## Material for the task
......

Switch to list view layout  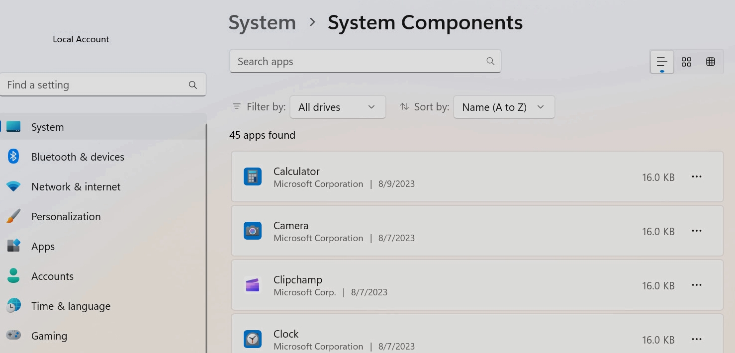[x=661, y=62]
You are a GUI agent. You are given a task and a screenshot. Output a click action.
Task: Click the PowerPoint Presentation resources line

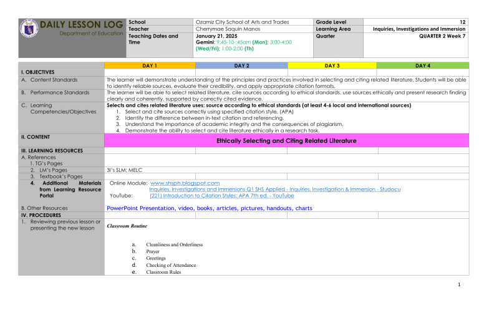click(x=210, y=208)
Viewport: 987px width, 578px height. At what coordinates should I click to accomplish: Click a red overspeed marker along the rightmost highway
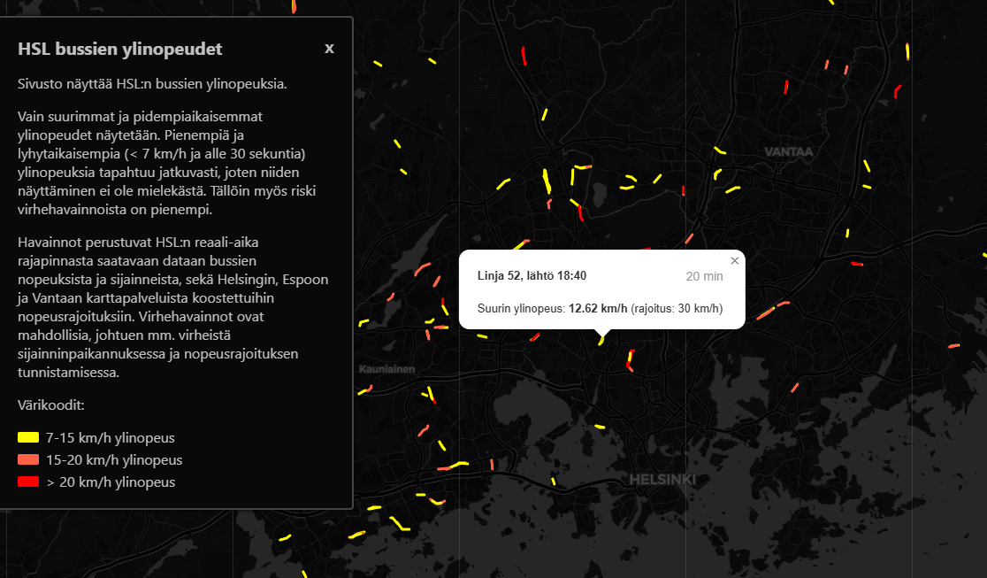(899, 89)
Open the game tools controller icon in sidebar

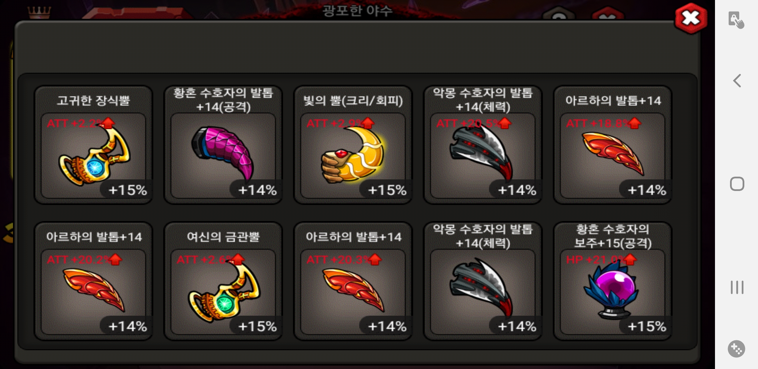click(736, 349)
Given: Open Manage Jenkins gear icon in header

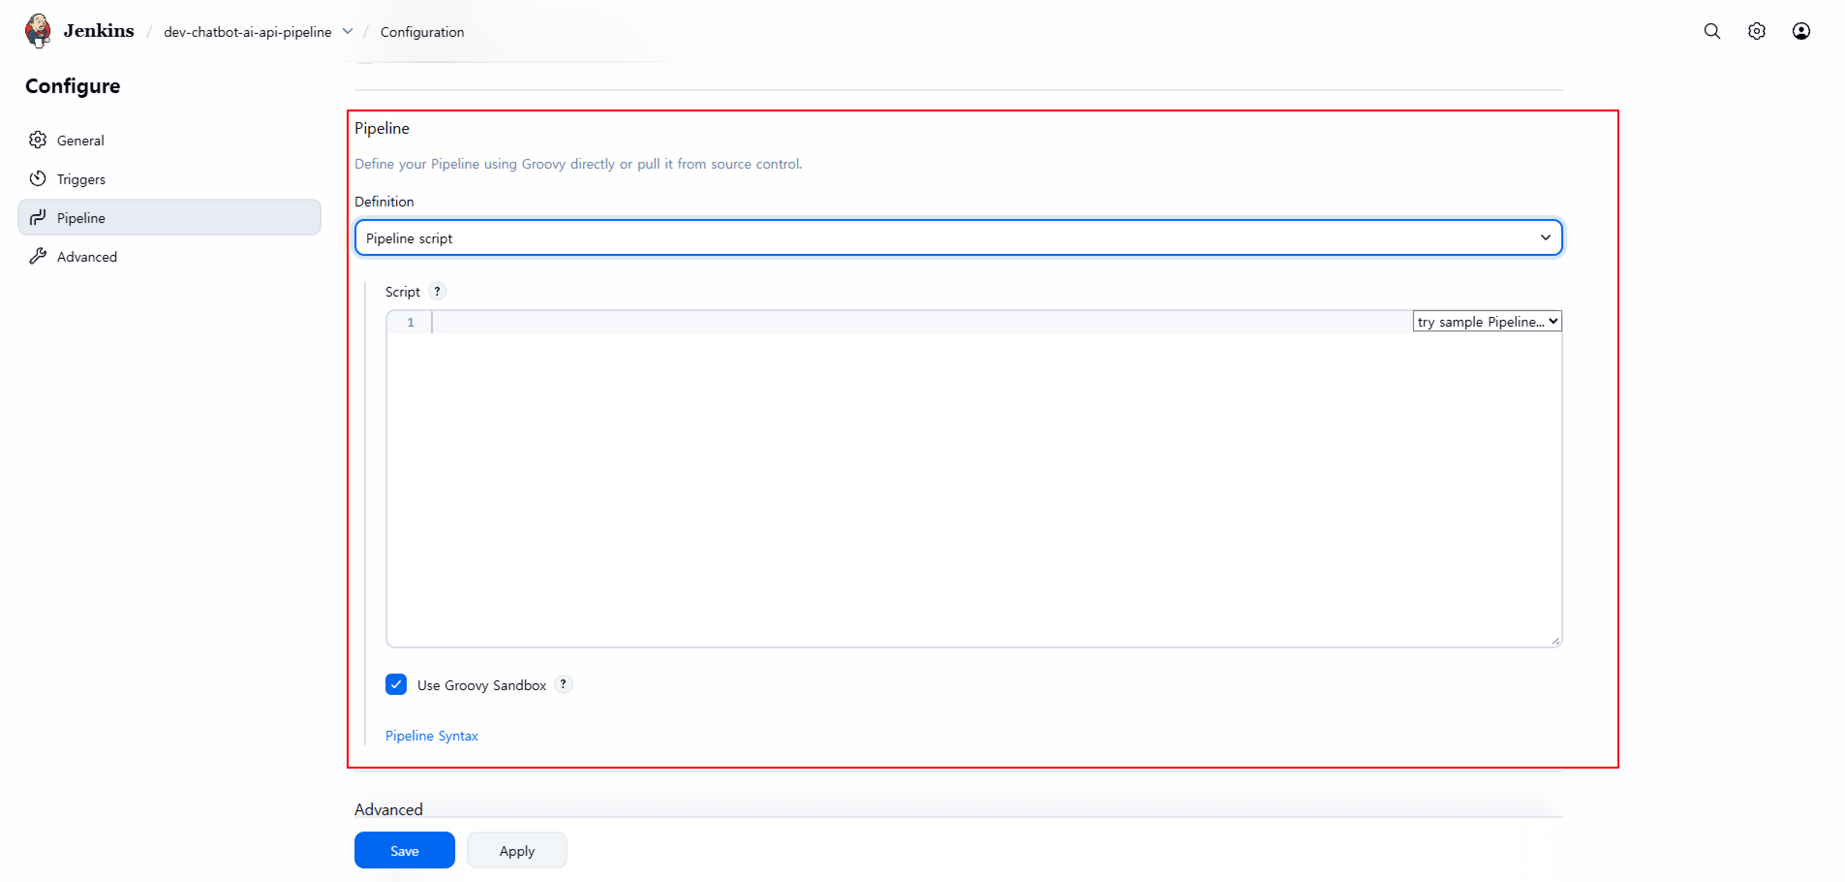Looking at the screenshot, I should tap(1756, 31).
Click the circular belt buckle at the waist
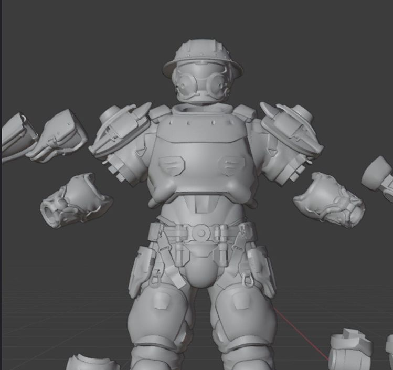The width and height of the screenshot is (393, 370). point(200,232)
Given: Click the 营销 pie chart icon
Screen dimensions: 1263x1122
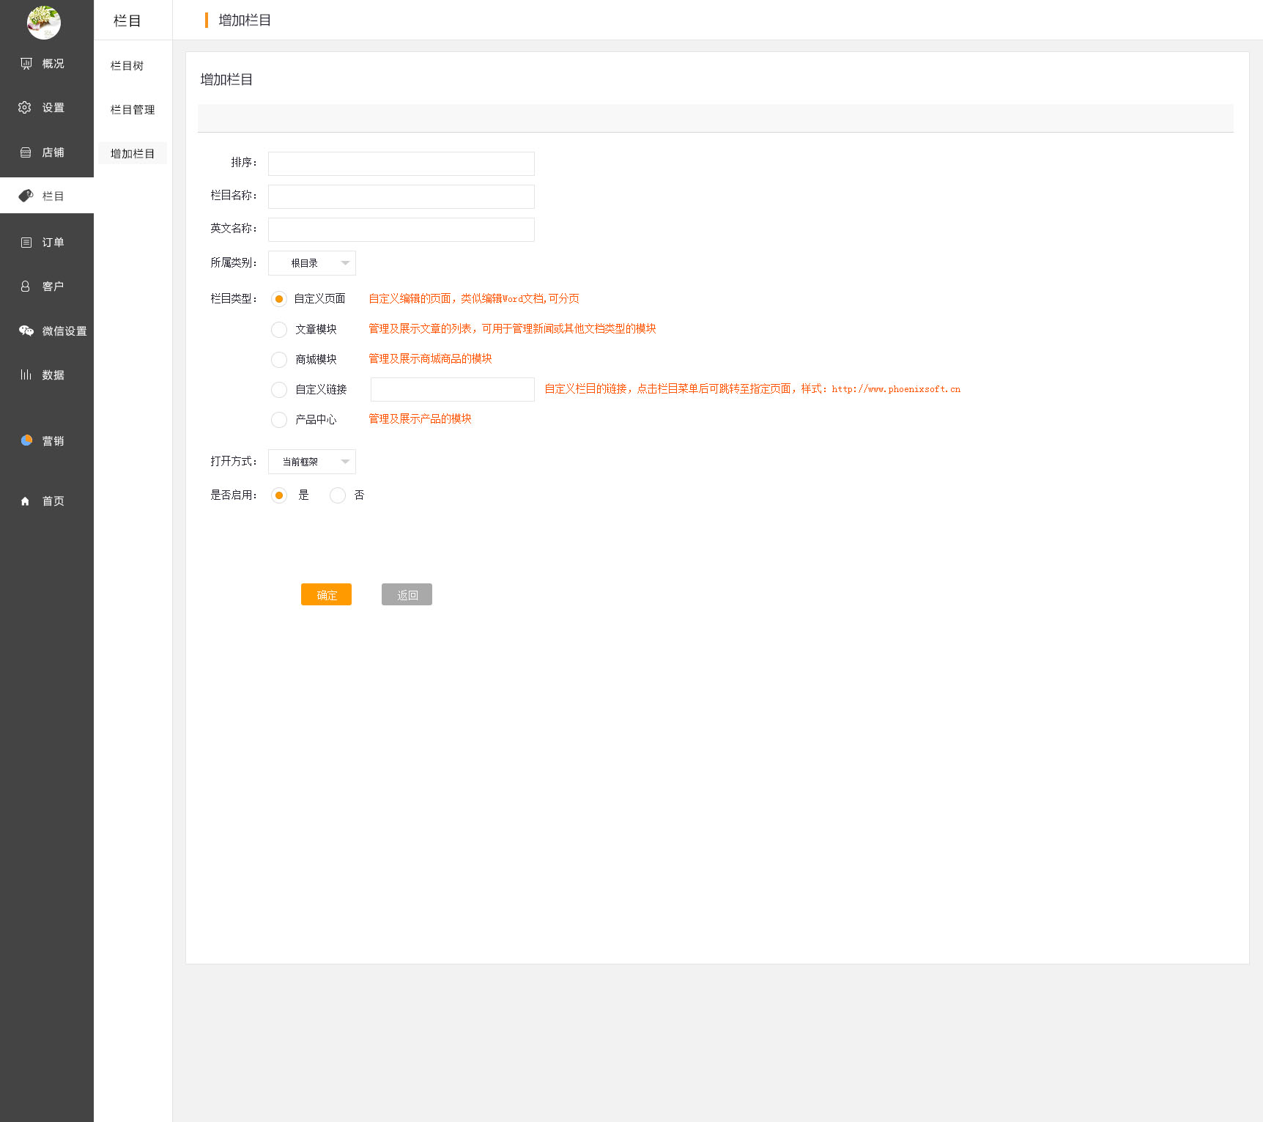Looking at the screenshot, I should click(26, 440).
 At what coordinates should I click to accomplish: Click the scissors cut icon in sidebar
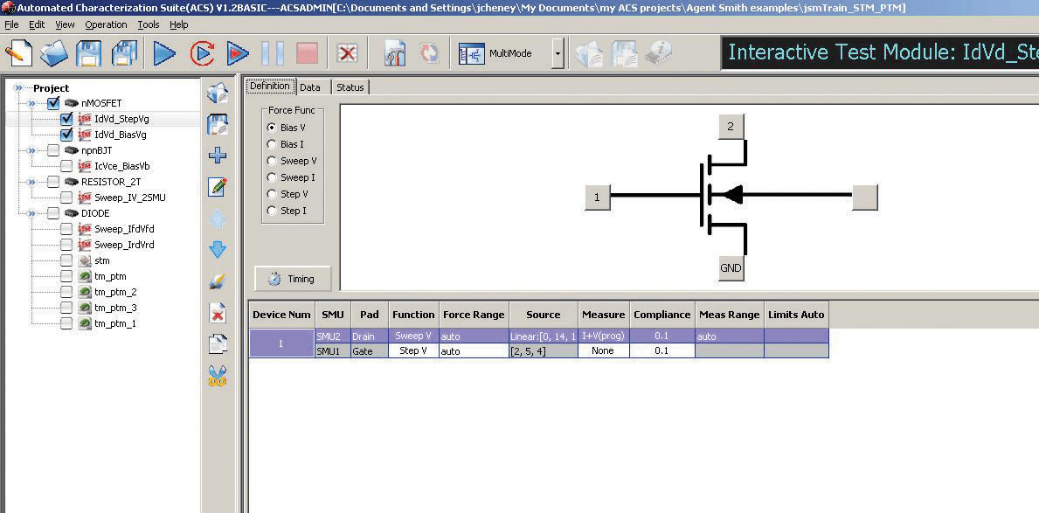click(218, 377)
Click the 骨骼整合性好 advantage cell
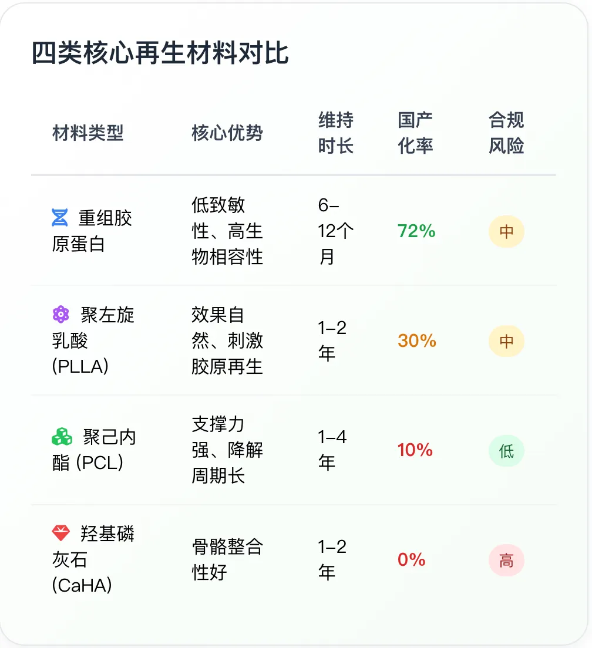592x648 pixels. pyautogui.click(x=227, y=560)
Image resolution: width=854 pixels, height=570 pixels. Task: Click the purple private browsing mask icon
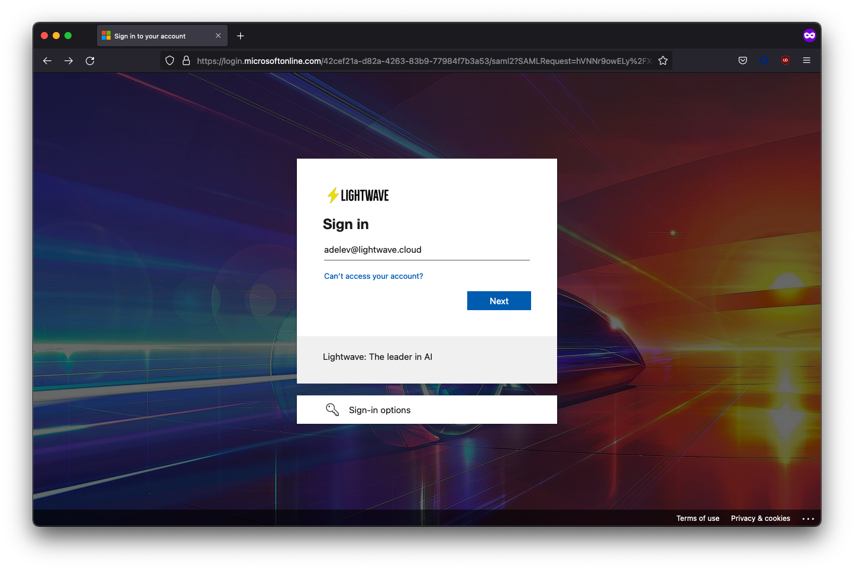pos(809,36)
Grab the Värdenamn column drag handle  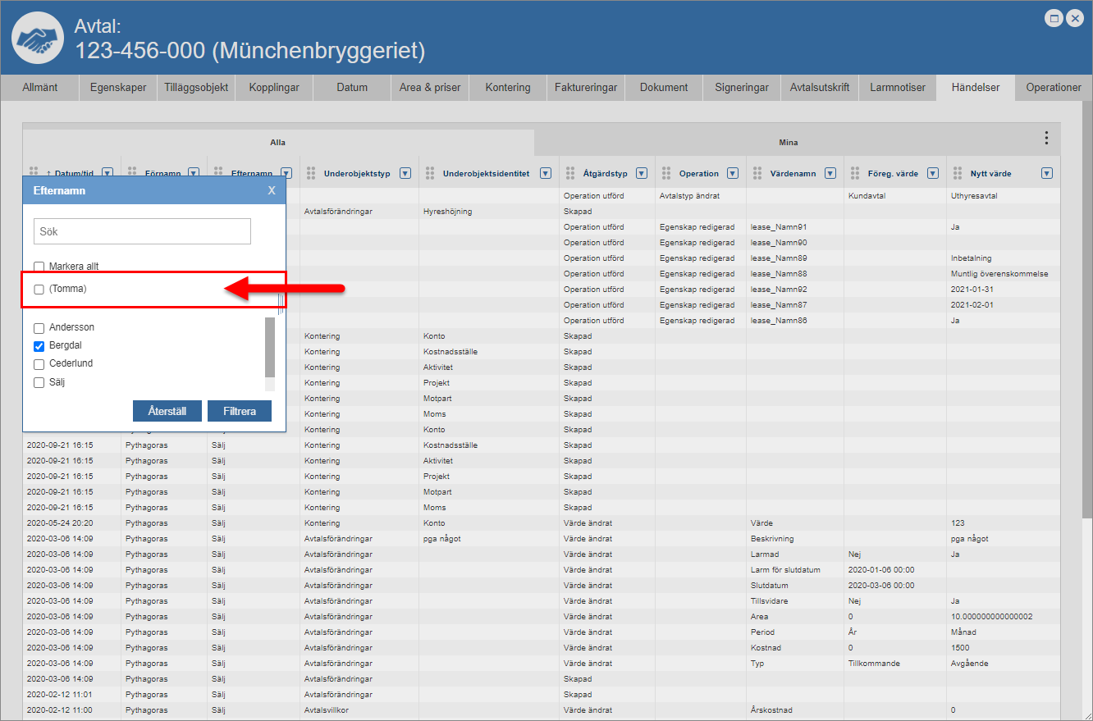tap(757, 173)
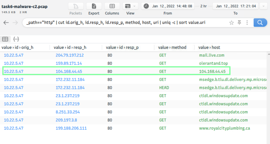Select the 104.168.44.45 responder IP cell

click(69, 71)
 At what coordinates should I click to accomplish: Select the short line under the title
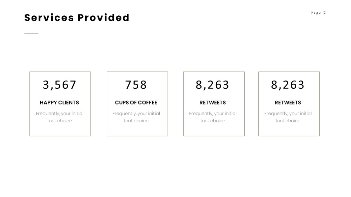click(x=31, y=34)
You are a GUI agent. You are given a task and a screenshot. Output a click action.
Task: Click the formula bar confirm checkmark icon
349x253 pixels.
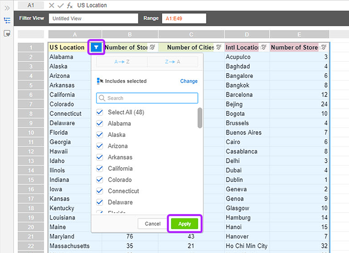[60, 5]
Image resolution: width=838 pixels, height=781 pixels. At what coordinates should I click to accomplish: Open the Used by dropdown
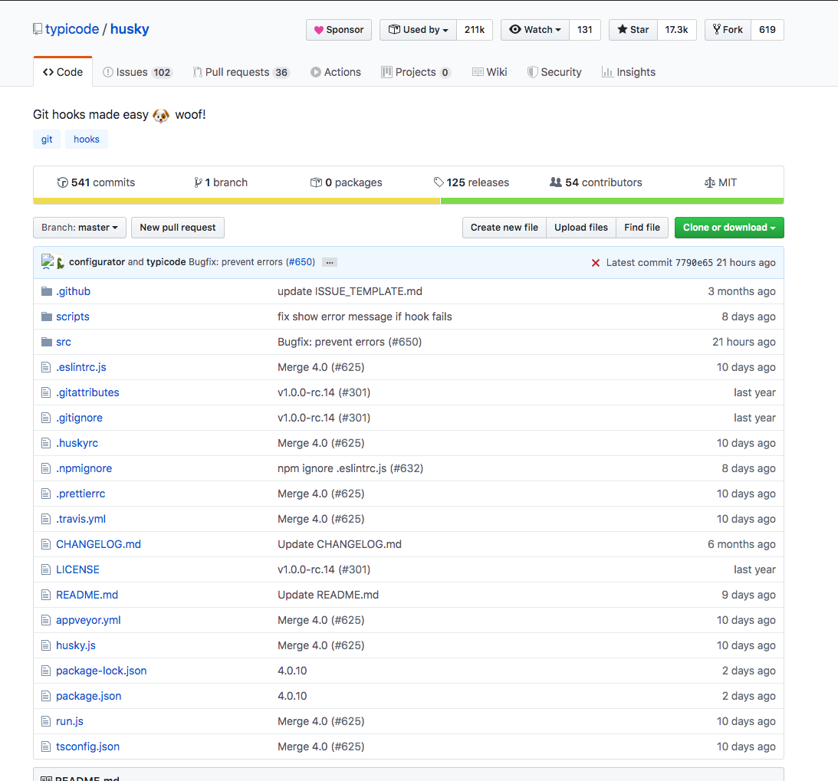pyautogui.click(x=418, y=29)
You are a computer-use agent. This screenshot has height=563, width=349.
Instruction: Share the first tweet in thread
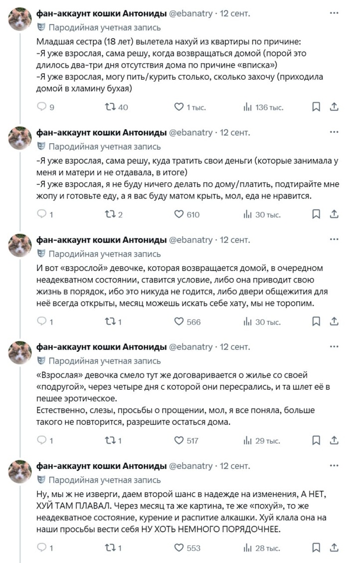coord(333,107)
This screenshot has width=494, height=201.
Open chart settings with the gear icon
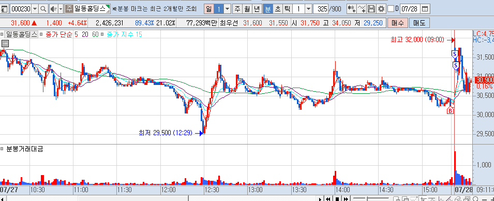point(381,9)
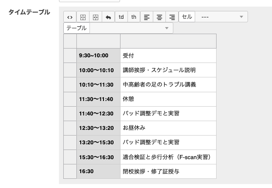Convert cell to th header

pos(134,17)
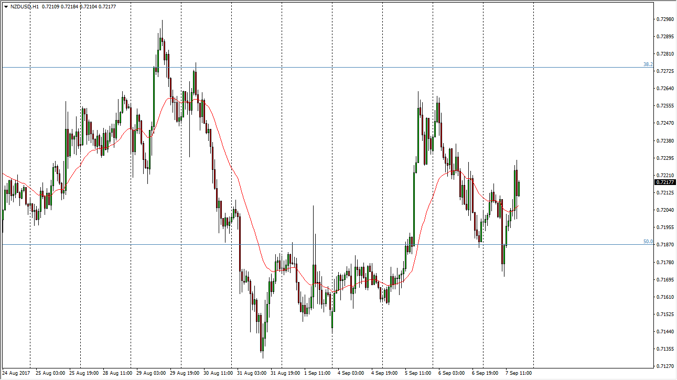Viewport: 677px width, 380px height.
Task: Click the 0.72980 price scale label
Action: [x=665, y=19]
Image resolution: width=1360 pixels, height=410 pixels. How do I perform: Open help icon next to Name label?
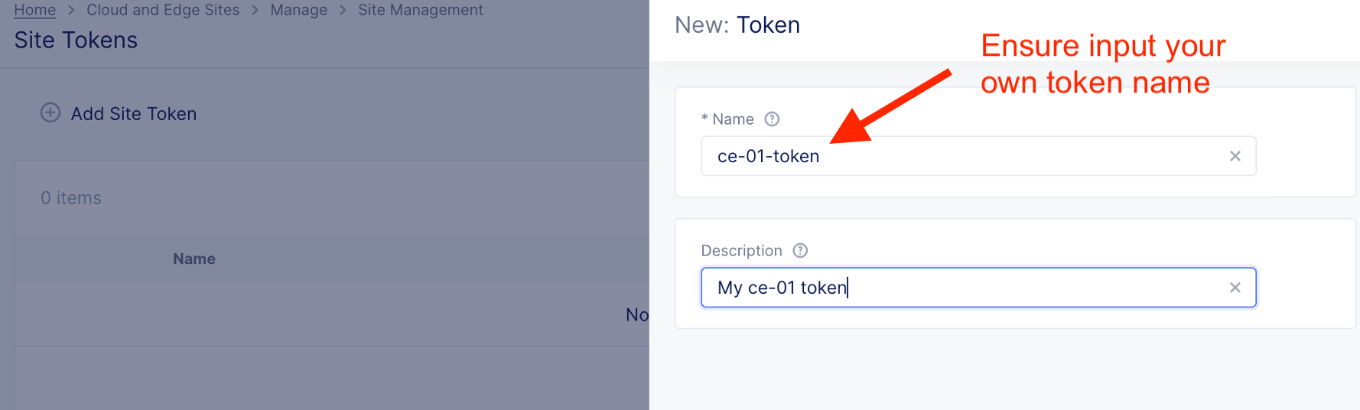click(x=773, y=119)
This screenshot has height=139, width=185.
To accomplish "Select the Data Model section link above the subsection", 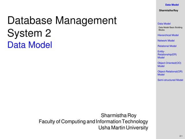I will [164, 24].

......

## What the task requires
For each line above that contains the word "This", copy that line.

## Your response
You are a computer-use agent. This screenshot has height=563, width=349.
This screenshot has width=494, height=201.
This screenshot has height=139, width=185.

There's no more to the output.